Kentucky's law didn't get anywhere near the publicity, but trust me, it's just as bad.
Like Kentucky's, Mississippi's law only pretends to protect anti-gay bigots. It really
starts with a pass to brutalize, assault and torture children and
doesn't end until it exempts Xian freakazoids from literally every civil
and criminal statute. The bibble, after all, justifies everything -
theft, rape, assault, burglary, murder, even genocide - as long as your
invisible sky wizard friend told you to do it.
From The Nation:
One
of the more disconcerting sections of the law is that which discusses
people who provide foster-care services. The government, we are told,
will no longer be allowed to take action against any foster parent that
“guides, instructs, or raises a child…in a manner consistent with a
sincerely held religious belief.” If you want to know what that could
mean, check out Focus on the Family’s “spare the rod” philosophy of
child rearing. On its website, the religious-right advocacy group offers
handy tips on “the Biblical Approach to Spanking.”
SNIP
The
AFA and its allies on the religious right want to carve out a sphere in
American public life where religion—their religion—trumps the law. It’s
a breathtakingly radical ambition. And it upends the principles on
which our constitutional democracy is based.
None
other than the late Antonin Scalia put his finger on the problem. To
make an individual’s obedience to the law “contingent upon the law’s
coincidence with his religious beliefs” amounts to “permitting him, by
virtue of his beliefs, ‘to become a law unto himself,’” he said. It
“contradicts both constitutional tradition and common sense.” Scalia
made these comments in his 1990 majority opinion in Employment Division
v. Smith. In that case, the majority ruled that the state of Oregon
could deny unemployment benefits to a pair of individuals who violated a
state ban on the use of peyote, even though their use of the drug was
part of a religious ritual. It was the overreaction to that verdict—on
both the left and the right—that produced the Religious Freedom
Restoration Act (RFRA) of 1993. Though intended only to ensure that laws
did not needlessly burden the religious liberty of individuals, the
RFRA sparked a wave of unintended consequences. It effectively planted
the demon seeds of the current crop of “religious liberty” bills.
SNIP
To speak frankly, the law was designed to advance the claims of conservative Christians, and it never would have become law otherwise. If you think that every religion will find as much liberty in the laws of Mississippi, then I have as Satanic temple to sell you.

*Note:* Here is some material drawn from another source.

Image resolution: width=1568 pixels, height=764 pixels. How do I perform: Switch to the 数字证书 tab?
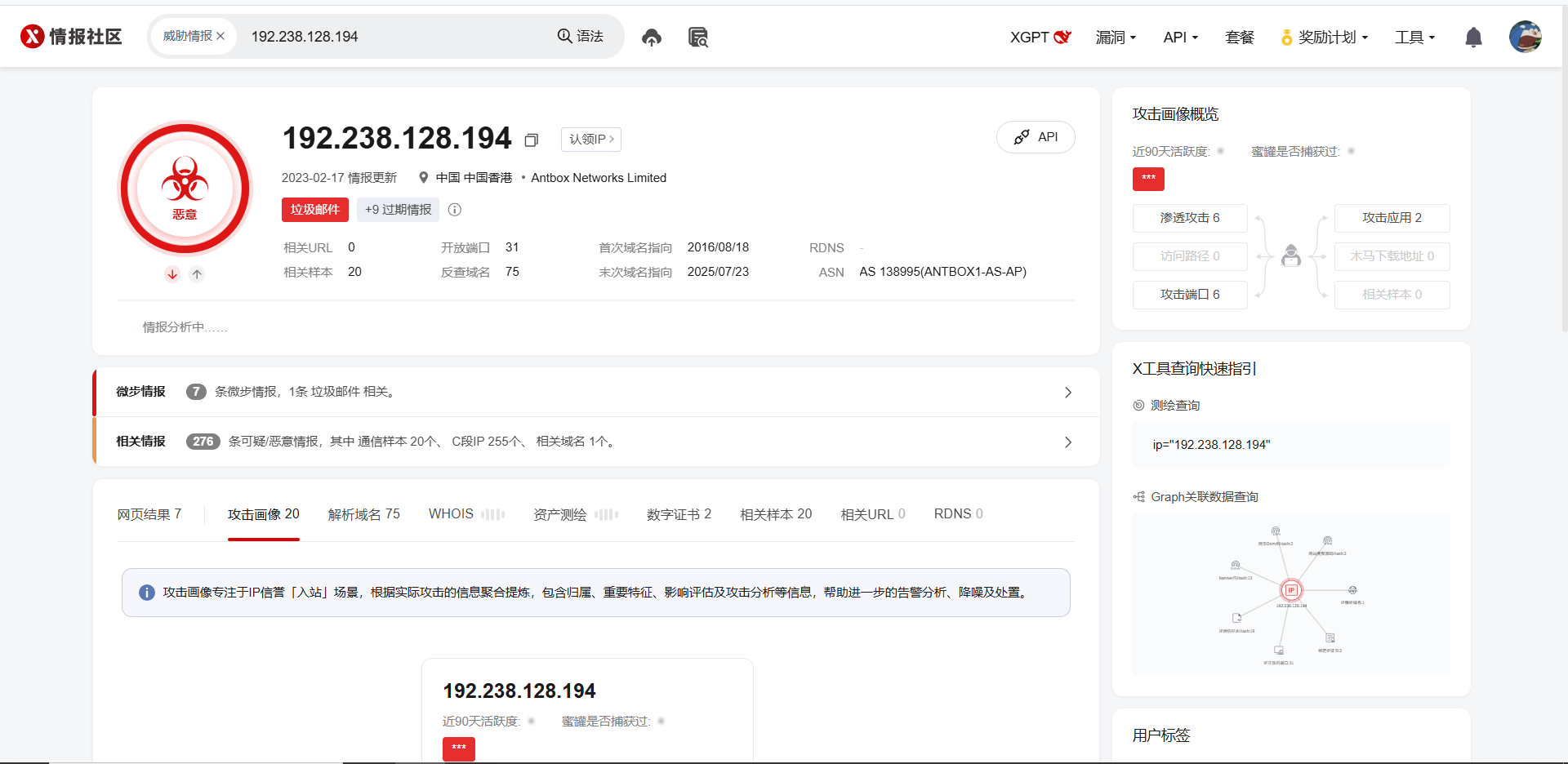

And yes, children, these laws are indeed the steep downhill path directly to Dominionism and theocratic control of the nation by people who think that even married, heterosexual, missionary-position, penis-in-vagina sex is a crime if it is in any way pleasurable (as former Senator and presidential candidate Rick Santorum made crystal clear many times in public.)
Somebody ask Matt Bevin if he finds sex pleasurable. If he answers yes, BURN HIM.